Spark

Installation

Install on windows

Download https://www.apache.org/dyn/closer.lua/spark/spark-3.0.0/spark-3.0.0-bin-hadoop3.2.tgz

Move it to Documents, and untar it using Anaconda prompt

cd Documents

tar zxvf spark-3.0.0-bin-hadoop3.2.tgz

Create an environmental variable called SPARK_HOME using the environmental variables tool and point to to ...\spark-3.0.0-bin-hadoop3.2

Install hadoop winutils from https://github.com/cdarlint/winutils/tree/master/hadoop-3.2.0/bin ; Download and move to documents and unzip.

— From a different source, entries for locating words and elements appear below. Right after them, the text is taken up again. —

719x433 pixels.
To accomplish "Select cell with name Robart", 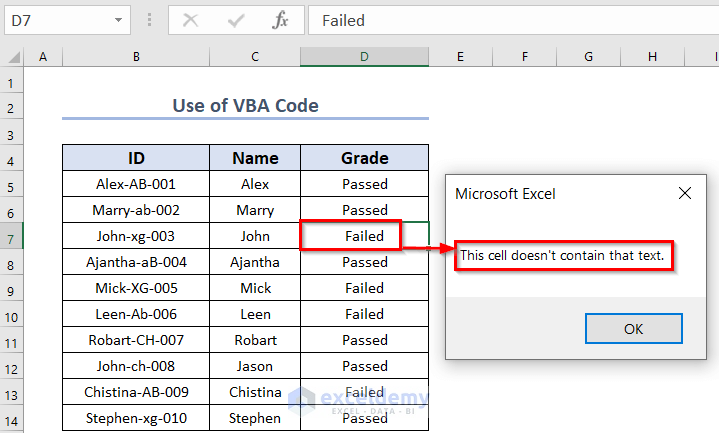I will click(255, 340).
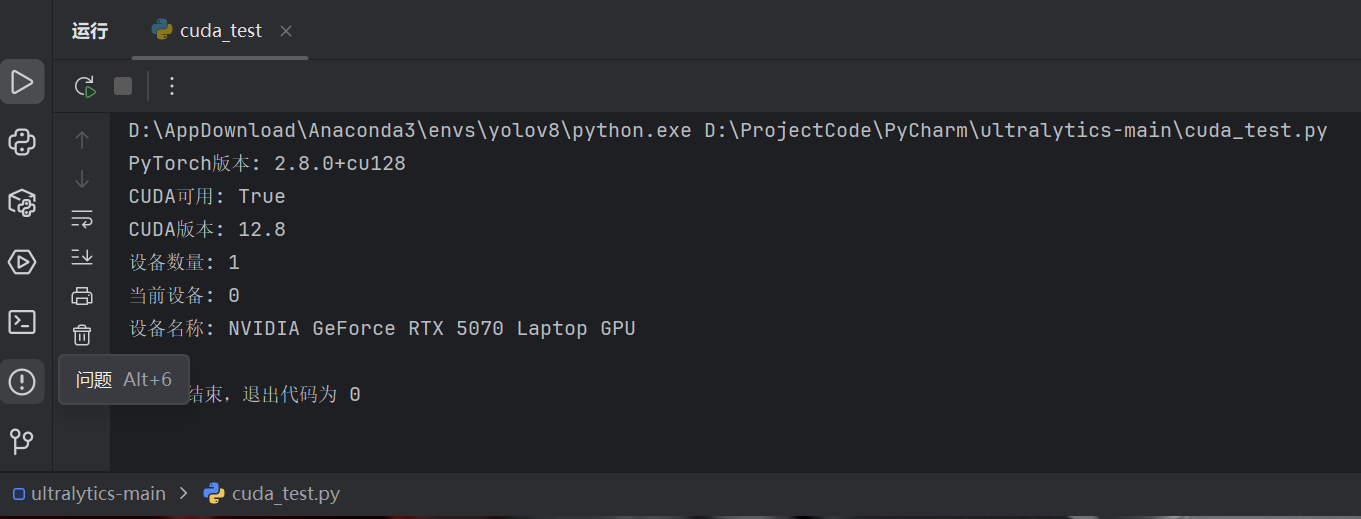Click the 运行 panel title
1361x519 pixels.
(x=90, y=31)
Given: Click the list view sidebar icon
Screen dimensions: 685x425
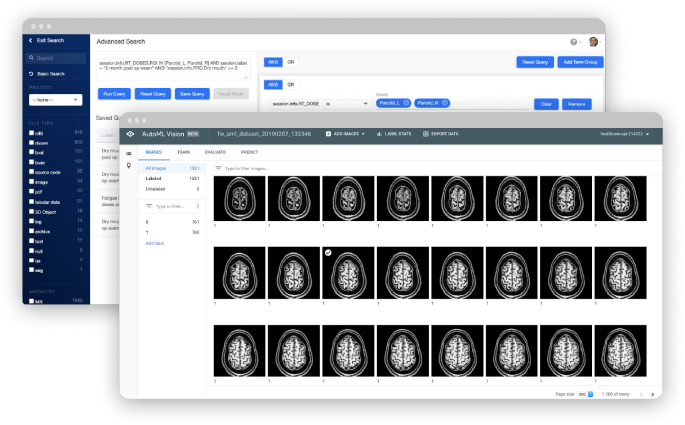Looking at the screenshot, I should point(128,152).
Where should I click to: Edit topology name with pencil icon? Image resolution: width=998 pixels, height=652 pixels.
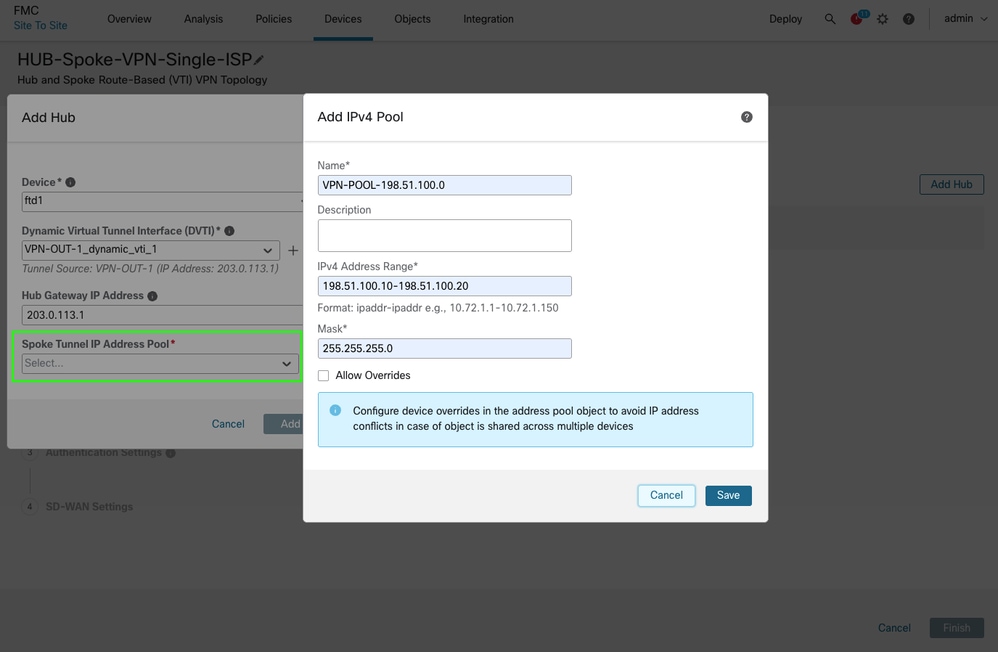[x=260, y=60]
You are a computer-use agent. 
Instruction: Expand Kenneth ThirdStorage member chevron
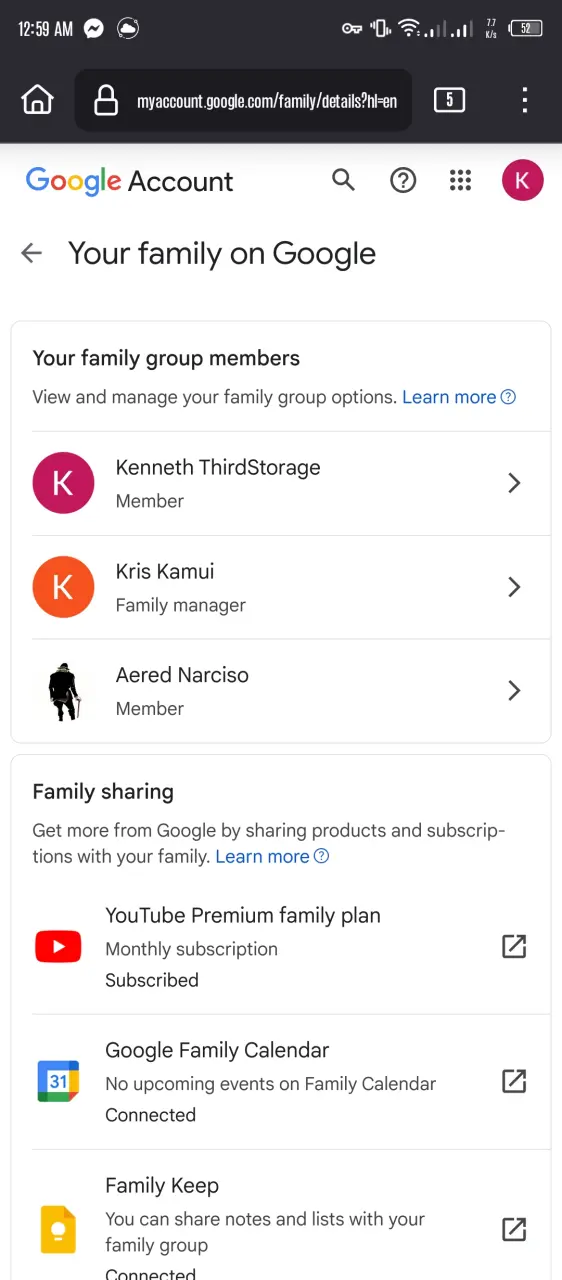pyautogui.click(x=514, y=483)
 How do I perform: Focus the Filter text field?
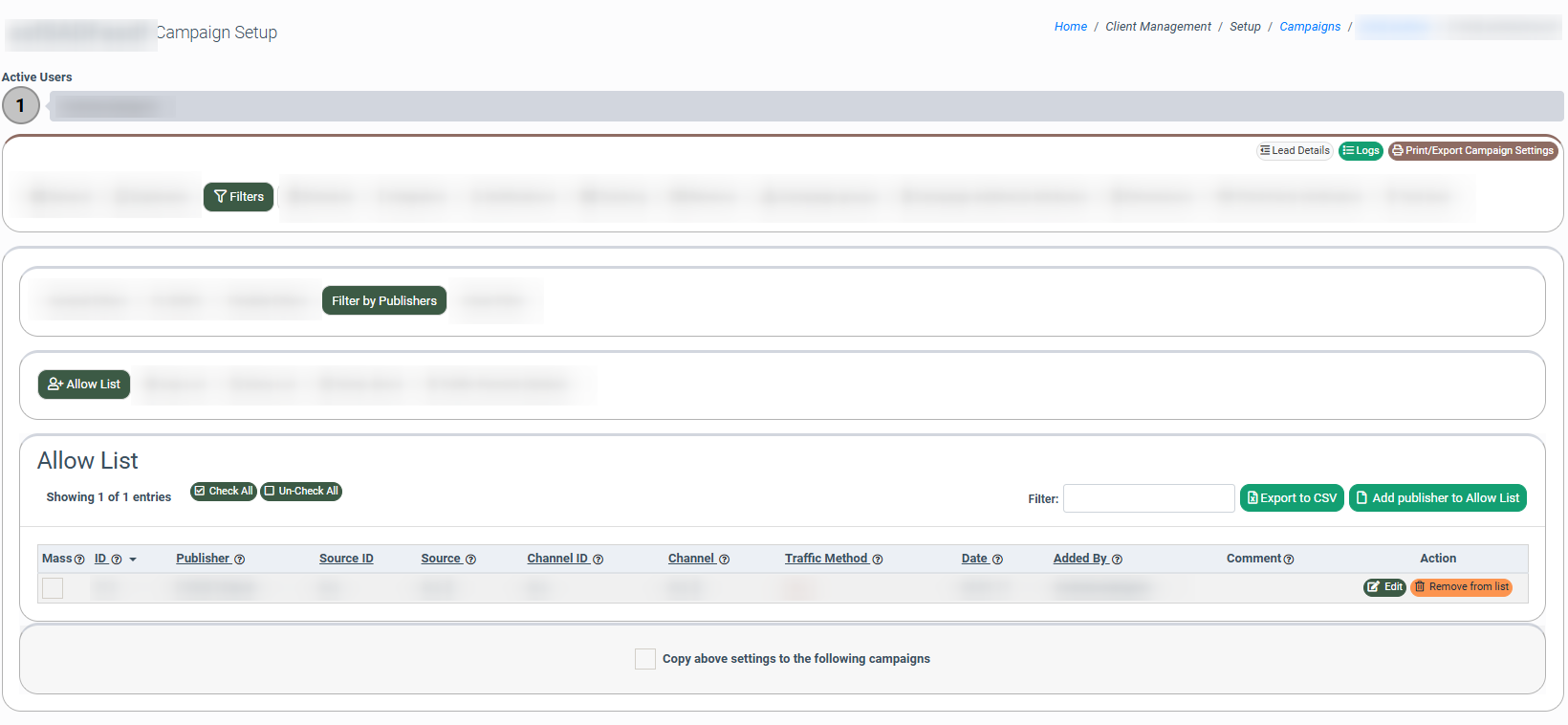1148,498
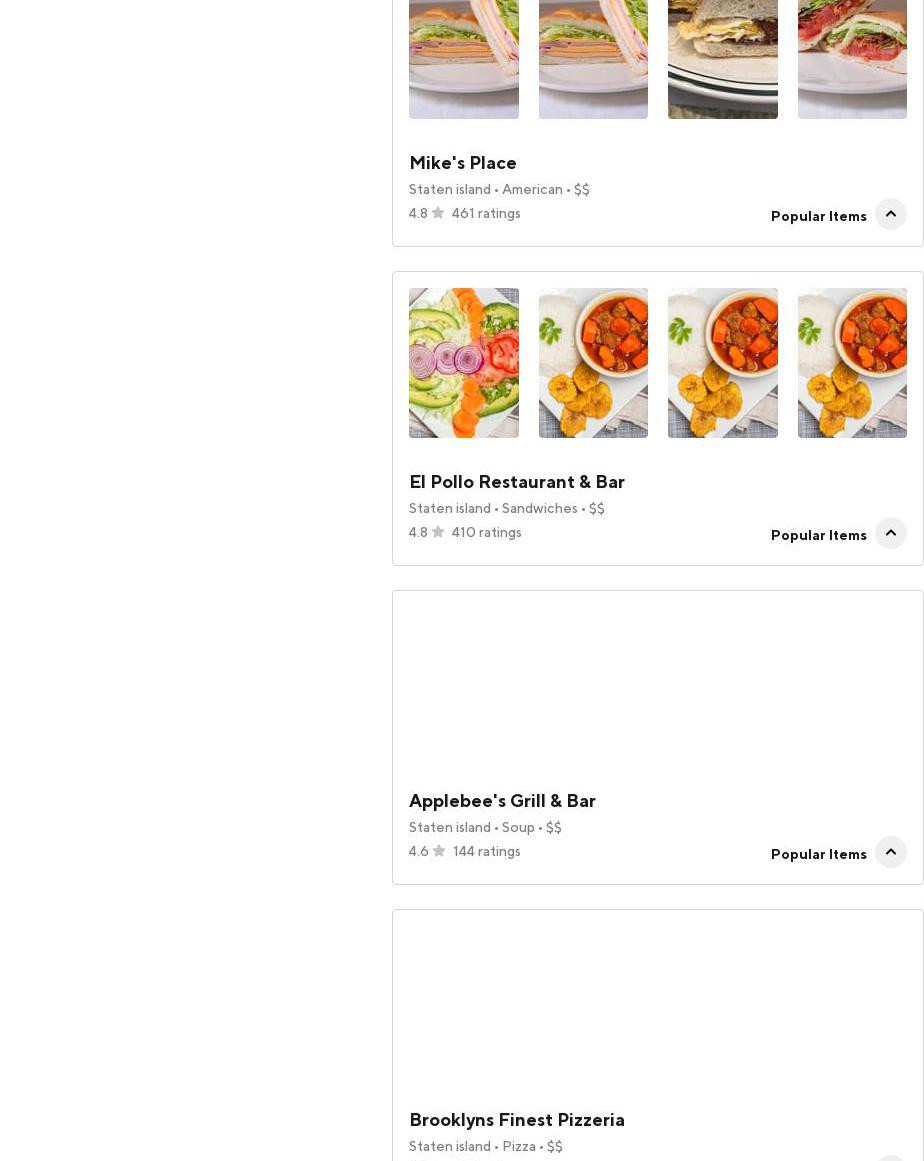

Create a variable called HADOOP_HOME and point to this folder

conda create -n spark python=3.7

conda activate spark

conda install -c conda-forge findspark pyspark jupyter

python

Create a session

import findspark

findspark.init()

from pyspark.sql import SparkSession

spark = SparkSession.builder.appName('App').getOrCreate()

sc = spark.sparkContext

sc.getConf().getAll()

df = spark.createDataFrame([(2,), (5,), (5,)], ('age',))

Download Oracle driver

https://www.oracle.com/database/technologies/jdbcdriver-ucp-downloads.html

Create an environmental variable called CLASSPATH as .../ojdbc6.jar

https://download.oracle.com/otn_software/nt/instantclient/19600/instantclient-jdbc-windows.x64-19.6.0.0.0dbru.zip

You can also specify the jar when starting pyspark

pyspark --jars orai18n.jar

Configuration

Use arrow to convert to pandas much quicker

spark.conf.set("spark.sql.execution.arrow.enabled", "true")
df.toPandas()

IO

Read

Read parquet (with schema)

df = spark.read.parquet("/DIRECTORY/*")


schema = StructType([StructField('COL_NUM', IntegerType(), True), StructField('COL_STRING', StringType(), True)])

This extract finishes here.